Em nossa sociedade ocidental a figura da mãe é permeada apenas pelo lado luminoso. Os aspectos sombrios da figura da Grande Mãe foram suprimidos em nossa sociedade, isso afetou diretamente as mães pessoais, que se sentem no dever de serem perfeitamente boas. No filme, a mãe de Cinderela aconselha sua filha a ser sempre gentil e corajosa, ou seja: sempre bondosa! A madrasta surge na história para trazer outra dimensão à personalidade de Cinderela. A figura da madrasta vem para complementar a ingenuidade e a doçura sem limites da moça.

Cinderela é aquela que busca a sua individualidade, por isso é a heroína e também por isso sofre perseguições. Se observarmos grupos de meninas podemos ver que elas se comportam e se vestem de forma igual para se sentirem aceitas e pertencentes. Aquelas que de certa forma não se encaixam nesses padrões são postas de lado e perseguidas.

Ser aceita é parte do comportamento e busca do feminino, e não ser traz muito sofrimento a mulher, como vemos em Cinderela. No entanto, esse sofrimento é compensado com uma personalidade mais sólida e mais individuada. Vemos que Cinderela busca a individuação quando ela pede ao pai um galho de árvore e não o mesmo que suas irmãs. A árvore é símbolo do processo de individuação, simbolizando o crescimento natural da personalidade.
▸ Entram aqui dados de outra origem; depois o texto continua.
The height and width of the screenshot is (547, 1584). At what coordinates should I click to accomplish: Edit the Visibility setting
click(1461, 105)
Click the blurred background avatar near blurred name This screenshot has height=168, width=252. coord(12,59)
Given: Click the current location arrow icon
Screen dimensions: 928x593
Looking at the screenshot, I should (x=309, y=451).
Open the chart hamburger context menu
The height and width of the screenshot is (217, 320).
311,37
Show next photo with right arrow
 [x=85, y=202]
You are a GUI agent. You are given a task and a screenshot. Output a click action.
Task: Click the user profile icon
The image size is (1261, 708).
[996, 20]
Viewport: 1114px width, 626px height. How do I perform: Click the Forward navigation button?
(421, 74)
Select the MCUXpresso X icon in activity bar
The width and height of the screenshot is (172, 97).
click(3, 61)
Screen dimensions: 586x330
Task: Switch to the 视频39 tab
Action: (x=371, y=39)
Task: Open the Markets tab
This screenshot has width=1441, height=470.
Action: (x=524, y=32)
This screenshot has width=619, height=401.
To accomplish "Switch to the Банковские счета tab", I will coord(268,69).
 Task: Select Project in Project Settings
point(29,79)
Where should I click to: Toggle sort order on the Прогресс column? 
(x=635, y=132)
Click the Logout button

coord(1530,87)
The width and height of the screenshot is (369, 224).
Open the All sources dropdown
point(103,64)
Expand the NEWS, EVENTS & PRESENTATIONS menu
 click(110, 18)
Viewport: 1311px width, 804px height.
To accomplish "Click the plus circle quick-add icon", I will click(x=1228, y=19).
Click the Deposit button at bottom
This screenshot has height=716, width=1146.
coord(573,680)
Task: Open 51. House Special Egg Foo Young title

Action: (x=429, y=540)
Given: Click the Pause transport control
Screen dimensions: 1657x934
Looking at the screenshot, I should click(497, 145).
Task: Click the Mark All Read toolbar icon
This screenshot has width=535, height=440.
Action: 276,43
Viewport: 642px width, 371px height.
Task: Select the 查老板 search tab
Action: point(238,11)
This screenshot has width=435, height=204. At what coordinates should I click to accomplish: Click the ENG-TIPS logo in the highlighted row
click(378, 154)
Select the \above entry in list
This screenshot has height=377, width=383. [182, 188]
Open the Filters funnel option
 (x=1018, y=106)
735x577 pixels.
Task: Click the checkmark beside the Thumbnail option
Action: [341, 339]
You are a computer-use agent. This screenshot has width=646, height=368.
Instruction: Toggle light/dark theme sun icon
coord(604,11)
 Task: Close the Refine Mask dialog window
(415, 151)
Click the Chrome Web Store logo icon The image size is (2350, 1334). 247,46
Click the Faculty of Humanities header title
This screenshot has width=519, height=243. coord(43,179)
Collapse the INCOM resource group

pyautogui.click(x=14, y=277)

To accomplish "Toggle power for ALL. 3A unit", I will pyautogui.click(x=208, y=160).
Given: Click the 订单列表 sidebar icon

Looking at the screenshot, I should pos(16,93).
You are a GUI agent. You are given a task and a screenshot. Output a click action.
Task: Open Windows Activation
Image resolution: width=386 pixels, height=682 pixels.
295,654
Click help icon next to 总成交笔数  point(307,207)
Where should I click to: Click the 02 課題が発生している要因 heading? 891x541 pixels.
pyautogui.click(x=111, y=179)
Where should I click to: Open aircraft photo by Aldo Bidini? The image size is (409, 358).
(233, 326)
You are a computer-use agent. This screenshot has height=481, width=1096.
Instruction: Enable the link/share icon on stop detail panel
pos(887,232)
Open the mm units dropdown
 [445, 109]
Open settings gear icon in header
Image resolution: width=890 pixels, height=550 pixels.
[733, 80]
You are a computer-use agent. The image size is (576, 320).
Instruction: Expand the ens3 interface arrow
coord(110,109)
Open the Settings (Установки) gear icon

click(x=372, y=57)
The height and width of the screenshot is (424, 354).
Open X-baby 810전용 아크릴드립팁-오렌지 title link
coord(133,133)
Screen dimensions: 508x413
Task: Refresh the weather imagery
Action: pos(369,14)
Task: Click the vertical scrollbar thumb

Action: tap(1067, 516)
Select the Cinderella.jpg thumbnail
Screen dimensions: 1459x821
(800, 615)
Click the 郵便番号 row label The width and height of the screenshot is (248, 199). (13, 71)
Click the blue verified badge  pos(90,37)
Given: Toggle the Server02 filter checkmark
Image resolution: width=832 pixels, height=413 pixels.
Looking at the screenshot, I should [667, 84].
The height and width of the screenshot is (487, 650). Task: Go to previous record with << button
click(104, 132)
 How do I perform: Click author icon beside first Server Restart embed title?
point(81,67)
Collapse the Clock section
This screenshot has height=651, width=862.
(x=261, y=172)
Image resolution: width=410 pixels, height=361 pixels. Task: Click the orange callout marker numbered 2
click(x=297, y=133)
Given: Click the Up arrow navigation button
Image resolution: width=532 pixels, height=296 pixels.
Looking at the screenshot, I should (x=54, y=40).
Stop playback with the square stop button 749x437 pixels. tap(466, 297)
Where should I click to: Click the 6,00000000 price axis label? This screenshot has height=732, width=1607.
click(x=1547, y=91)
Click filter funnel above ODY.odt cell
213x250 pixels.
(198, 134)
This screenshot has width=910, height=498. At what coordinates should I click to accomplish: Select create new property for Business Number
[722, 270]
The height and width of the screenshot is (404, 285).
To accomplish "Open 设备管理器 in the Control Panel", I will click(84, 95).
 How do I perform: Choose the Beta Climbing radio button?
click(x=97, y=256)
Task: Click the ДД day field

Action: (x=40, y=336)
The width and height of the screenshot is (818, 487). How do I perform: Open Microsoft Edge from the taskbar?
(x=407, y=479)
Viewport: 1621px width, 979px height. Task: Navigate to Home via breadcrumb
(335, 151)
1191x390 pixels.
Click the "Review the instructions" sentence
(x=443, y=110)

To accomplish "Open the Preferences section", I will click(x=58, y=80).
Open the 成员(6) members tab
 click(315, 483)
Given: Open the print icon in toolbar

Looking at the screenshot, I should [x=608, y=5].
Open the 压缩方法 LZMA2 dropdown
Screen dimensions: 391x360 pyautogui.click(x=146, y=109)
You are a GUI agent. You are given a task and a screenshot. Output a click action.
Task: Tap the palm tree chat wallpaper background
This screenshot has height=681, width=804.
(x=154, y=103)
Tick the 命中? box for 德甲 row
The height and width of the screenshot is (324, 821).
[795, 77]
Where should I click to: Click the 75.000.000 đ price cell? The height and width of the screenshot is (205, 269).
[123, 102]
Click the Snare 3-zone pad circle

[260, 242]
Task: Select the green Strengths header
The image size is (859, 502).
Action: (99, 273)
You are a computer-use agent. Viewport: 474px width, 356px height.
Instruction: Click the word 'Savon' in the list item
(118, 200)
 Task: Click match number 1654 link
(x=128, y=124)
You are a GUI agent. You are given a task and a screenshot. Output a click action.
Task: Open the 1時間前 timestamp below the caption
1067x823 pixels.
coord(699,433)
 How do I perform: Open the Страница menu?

Agora se observarmos do ponto de vista da madrasta (que aqui possui uma dimensão mais humana que no conto), ela faz de tudo para ser aceita e inclusa. Seus atos são validados pela dor de competir com a esposa morta pelo amor do marido. É bem notório que quando alguém morre passa a ocupar um status de alguém impecável e sem defeitos. Pois bem, a madrasta é humana e sofre pelo fato de competir com uma “deusa”, por essa razão ela passa a perseguir a filha dessa mulher, uma vez que ela lembra a esposa morta.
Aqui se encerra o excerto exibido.